“Do what you can, with what you have, where you are.”
Theodore Roosevelt


Specific needs with increased focus on the period of Transition into Adulthood exist for young adults with Autism Spectrum Disorders (ASD). Marked difficulties with social/emotional comprehension and reasoning are prevalent factors. Abilities to use verbal/nonverbal communication in functional, useful manners are impacted by these deficits. Interpretation of communicative intentions and messages/actions embedded with social cues/information are often misjudged or simply disregarded. Reciprocal difficulties, in all, influence abilities to interpret/perceive social interactions with others. Given pronounced deficits with comprehension of emotions and social situations, which require multi-sensory processing, individuals with ASD directly exhibit insufficient perception, engagement, reciprocation, and utilization of social interactions. Named difficulties lead to obstacles, especially when becoming older. Reports of being lonely, troubles with establishing friendships, and being bullied by peers are commonplace for adolescents/adults with ASD.

Individuals with ASD often interpret language in an overly literal way. Difficulties with accurate interpretation of humor, sarcasm, and idioms/metaphors or figures of speech result. These communicative weaknesses set individuals with ASD apart. Problems are typically displayed with engagement in reciprocal utterances/conversation and recognition of the listener’s needs when talking. Speaking at length about a topic of interest is traditional, and resists to change the topic are often overlooked.

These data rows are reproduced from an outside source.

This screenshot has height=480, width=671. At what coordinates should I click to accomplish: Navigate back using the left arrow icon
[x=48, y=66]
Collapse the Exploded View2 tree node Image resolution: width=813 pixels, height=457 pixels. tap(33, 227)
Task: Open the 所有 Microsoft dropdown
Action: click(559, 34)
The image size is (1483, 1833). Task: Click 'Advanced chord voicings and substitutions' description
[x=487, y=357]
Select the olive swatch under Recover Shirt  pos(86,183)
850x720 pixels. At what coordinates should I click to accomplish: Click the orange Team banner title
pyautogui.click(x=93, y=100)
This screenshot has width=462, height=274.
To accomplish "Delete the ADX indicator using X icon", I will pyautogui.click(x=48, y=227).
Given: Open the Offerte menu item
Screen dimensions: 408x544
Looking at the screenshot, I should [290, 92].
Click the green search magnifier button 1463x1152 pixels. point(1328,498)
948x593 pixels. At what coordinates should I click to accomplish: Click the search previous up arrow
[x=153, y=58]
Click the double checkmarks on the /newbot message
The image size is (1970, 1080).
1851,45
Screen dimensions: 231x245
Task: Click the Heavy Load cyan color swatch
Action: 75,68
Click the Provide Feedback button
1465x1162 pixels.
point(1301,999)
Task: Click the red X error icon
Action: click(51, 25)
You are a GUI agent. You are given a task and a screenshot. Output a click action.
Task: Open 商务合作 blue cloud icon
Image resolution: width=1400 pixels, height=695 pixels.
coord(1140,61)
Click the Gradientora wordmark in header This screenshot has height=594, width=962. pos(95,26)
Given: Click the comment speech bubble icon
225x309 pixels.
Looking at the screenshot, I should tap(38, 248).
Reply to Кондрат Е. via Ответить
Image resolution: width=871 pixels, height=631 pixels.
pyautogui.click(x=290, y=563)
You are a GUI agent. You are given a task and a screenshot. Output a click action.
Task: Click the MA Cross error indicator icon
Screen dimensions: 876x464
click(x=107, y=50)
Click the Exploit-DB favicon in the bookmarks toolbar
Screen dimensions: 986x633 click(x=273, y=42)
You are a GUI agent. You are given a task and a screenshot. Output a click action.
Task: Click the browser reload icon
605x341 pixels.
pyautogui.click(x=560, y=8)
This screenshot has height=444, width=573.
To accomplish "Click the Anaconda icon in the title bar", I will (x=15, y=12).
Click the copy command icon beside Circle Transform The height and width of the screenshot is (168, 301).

Weaknesses in facing emotions extend far beyond reading facial expressions and interacting with others in a group. Collective disabilities are not just social skills, as commonly associated with ASD. Realization and identification of one’s own thoughts and feelings, perception/resolution of related situation or circumstance, functional use of communication to appropriately react/respond, processing/adaptation to sensory information, recognition of the thoughts/feelings or mood of others, and generalized improvements in the abilities to interact with others in a useful, social manner embody the needed skill-sets related to social/emotional reasoning that are necessary for social competence. Individuals with ASD need strategic training and practice with social interactions as a whole. This is comprehension. This is interpretation. This is communication. This is socialization.

Though some display little interest in social interactions, many individuals with ASD desire friendships. Secondary to troubles with perception of other’s feelings/perspectives, relationships often fail, if established. Facing Emotions© will focus on helping young adults with ASD make and keep friends; identify one’s feelings based upon associated nonverbal components, prosody of speech, & related situation/circumstance; identify their own feelings based upon context/conditions with description & realization; become increasingly socially competent; establish increased awareness of abstract language; develop successful social relationships with others; advocate for themselves; and develop a growth mindset to establish perseverance.